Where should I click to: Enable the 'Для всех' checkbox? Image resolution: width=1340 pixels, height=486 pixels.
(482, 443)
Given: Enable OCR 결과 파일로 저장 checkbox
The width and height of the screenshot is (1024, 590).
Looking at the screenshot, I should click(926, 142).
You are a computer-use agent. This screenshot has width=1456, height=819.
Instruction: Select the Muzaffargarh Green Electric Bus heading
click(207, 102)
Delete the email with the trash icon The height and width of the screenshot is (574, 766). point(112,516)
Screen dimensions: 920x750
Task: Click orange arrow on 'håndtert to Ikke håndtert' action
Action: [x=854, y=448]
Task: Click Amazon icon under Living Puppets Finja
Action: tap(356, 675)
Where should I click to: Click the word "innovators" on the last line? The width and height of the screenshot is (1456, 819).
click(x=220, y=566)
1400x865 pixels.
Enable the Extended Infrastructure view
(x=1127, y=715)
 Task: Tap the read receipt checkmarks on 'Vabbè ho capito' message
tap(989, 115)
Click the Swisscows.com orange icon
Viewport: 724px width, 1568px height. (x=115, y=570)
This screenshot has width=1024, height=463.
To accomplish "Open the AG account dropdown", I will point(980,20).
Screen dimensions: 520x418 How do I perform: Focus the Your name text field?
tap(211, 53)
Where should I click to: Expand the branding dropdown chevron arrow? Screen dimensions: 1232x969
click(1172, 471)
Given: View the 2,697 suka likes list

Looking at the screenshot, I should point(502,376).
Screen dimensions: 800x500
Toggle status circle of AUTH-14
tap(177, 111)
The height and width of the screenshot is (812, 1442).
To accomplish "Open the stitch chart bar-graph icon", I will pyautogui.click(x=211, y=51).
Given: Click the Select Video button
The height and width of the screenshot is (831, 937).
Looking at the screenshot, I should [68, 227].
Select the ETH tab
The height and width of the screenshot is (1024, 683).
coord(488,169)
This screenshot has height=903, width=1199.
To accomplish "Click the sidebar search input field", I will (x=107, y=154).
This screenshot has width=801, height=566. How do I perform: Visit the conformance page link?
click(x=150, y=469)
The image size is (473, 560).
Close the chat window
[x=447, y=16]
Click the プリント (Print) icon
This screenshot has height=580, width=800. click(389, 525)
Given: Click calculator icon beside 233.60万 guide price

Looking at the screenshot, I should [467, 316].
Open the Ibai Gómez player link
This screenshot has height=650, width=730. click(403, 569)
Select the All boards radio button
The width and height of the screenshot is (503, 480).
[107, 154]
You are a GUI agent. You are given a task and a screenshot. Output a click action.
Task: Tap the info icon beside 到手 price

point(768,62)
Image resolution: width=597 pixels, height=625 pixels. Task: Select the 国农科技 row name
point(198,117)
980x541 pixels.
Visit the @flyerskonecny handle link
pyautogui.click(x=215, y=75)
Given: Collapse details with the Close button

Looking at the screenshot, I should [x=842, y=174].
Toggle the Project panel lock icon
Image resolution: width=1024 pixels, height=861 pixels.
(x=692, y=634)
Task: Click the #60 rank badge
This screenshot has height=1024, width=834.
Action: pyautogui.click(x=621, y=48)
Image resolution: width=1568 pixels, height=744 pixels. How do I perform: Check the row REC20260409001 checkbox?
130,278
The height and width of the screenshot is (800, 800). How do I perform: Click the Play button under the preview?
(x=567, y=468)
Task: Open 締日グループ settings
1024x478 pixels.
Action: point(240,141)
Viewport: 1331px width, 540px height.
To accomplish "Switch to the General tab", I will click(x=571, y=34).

Problem to work on: Would you please return all lines of the data that include the word "agent"?

Response:
You are a computer-use agent. This screenshot has width=1456, height=819.
You are a GUI agent. You are given a task and a screenshot. Output a click action.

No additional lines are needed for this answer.